How to link foreign keys & primary keys using python?

H

Harry George

sonal said:
Hi all,
I hv started with python just recently... and have been assigned to
make an utility which would be used for data validations... ,snip]
plz help me... till get my hands on python... :)

1. This sure looks like a school assignment.

2. "till get my..." Do you actually not have python installed yet? It
is hopeless to tackle this problem if you haven't done a few simple
"hello, world" tasks.

3. Do you have a data model? In this case, you need to think
carefully about what a RDBMS, PK, and FK are. In otherwords, a
metamodel. Generally, once you understand the data structures you
should implement them pretty much verbatim in a "model" module.
Then do reader/writer modules so you can load that model from your
data sources and dump out to your data sinks.

4. Do you have a testsuite and test harness? Put together your test
harness, then develop for the simplest case, then add complexity.
E.g., no FK, FK with 1 attr, FK with multiple attrs, FKs with
shared attrs.
 
S

sonal

Hi all,
I hv started with python just recently... and have been assigned to
make an utility which would be used for data validations...
In short we take up various comma separated data files
for eg: area.txt, school.txt, students.txt.... and so on (ok?!?)
now,
1. area code used in the school.txt must be defined in the area.txt
(Primary key in area => area_code defined in area.txt
& Foreign key on school => area_code defined in school.txt)

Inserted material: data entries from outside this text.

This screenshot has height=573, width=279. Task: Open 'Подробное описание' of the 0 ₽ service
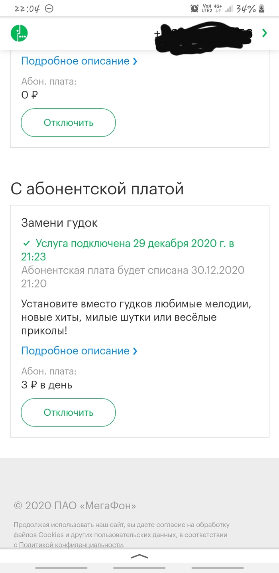[x=75, y=61]
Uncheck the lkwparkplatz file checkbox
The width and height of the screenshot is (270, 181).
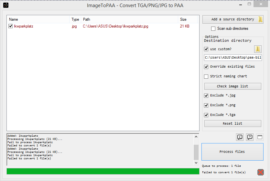pyautogui.click(x=11, y=26)
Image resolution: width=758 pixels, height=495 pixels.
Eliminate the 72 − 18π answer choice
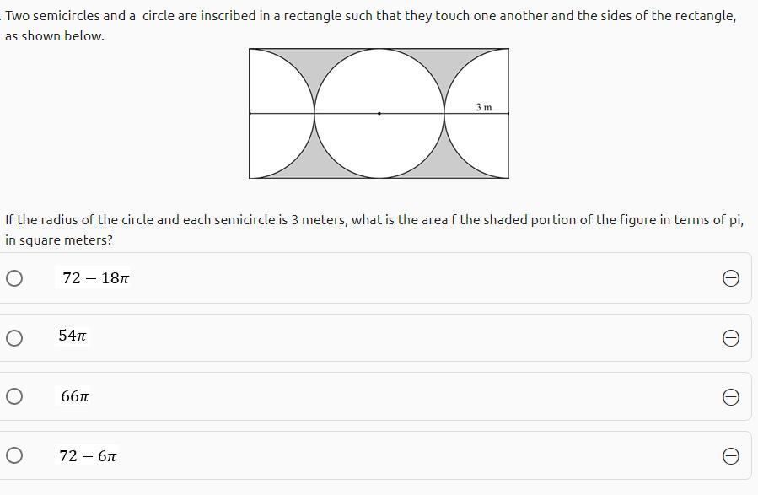[x=731, y=278]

i hv created primary key using the following piece of code:

# primary key for area.txt (index created on the column AREACODE as per
the
# schema defined earlier )
area_pk = PartitionedPK( name = 'Area PK ',
save_to =
'../Index/area_code.idx',
fields = ['A_AREACODE'] )
# col name in area schema

# foreign key is defined as follows...
school_fk = HashedFK( name = ' School code FK',
load_from = '../Index/area_code.idx',
fields = ['S_AREACODE'] )
# col name in school schema

Description for abv code:
1. An index {area_code.idx } is formed on the field AREACODE in the
area.txt
(i.e.,A_AREACODE)
2. The data values in the S_AREACODE field in the school.txt are
checked in the index {area_code.idx}
If the area code given in school.txt is not present in the area
code, then the record is not validated(as foreign key constraint
fails.)

Now if the Primary key is on mutiple columns...the foreign key, which
is also definedon the same no. of columns works..
for eg..

# primary key for school.txt (index created on the columns AREACODE &
SCHOOLCODE as per the
# schema defined earlier )
school_pk = PartitionedPK( name = 'School PK ',
save_to = '../Index/school.idx',
fields =
['S_AREACODE','S_SCHOOLCODE'] ) # col names in school schema

# foreign key for students is defined as follows...
student_fk = HashedFK( name = ' STUDENT code FK',
load_from = '../Index/student.idx',
fields =
['STUD_AREACODE','STUD_SCHOOLCODE'] ) # col name in
student schema

Now if I hv to define foreign key on student.txt but with only one
field, school code, so as to make sure that the school name given in
the student.txt exists in the school.txt whatever be the area code...
I am unable to do this...

Say, if the AREACODE field is not present in the student.txt file....
then???
I tried using the foll code

student_fk = HashedFK( name = ' Student FK',
load_from = '../Index/school.idx',
fields = ['STUD_SCHOOLCODE'] )

Its showing an AttributeError : 'list' object has no attribute
'has_key'

I also tried making another index with only SCHOOLCODE field (another
PK for school.txt) and the foreign key on student.txt to be loaded from
this index...
it still shows the same error
That's may be becoz... one SCHOOLCODE may repeat often, with a
different AREACODE... so may be we need to index on distinct
SCHOOLCODES in school.txt...
how do i do that??

I hope i am not confusing the genious' ... plz help me...
till get my hands on python... :)
 
M

MTD

Your post is confusing. Here is my advice: investigate the use of
dictionaries. Dictionaries can allow you to define data in the form {
key:data }, e.g.

{ area_code : area_data }

{ (area_code,school_code) : school_data }

{ (school_code,student_code) : student_data }
 
S

sonal.patankar

Hi Mr. George,

Let me try it again...

I am not using any relational database to store the required tables
with primary keys & foreign keys....

When I say PRIMARY KEY =>
1. It means an index is created on the specified fields
(Out of various fields given in the comma separated txt file)
FileFormat: CODE, FIRST_NAME, last_name, area_of_expertise, country
Eg: A1,Harry,George, python, XYZCOUNTRY--------(1st record)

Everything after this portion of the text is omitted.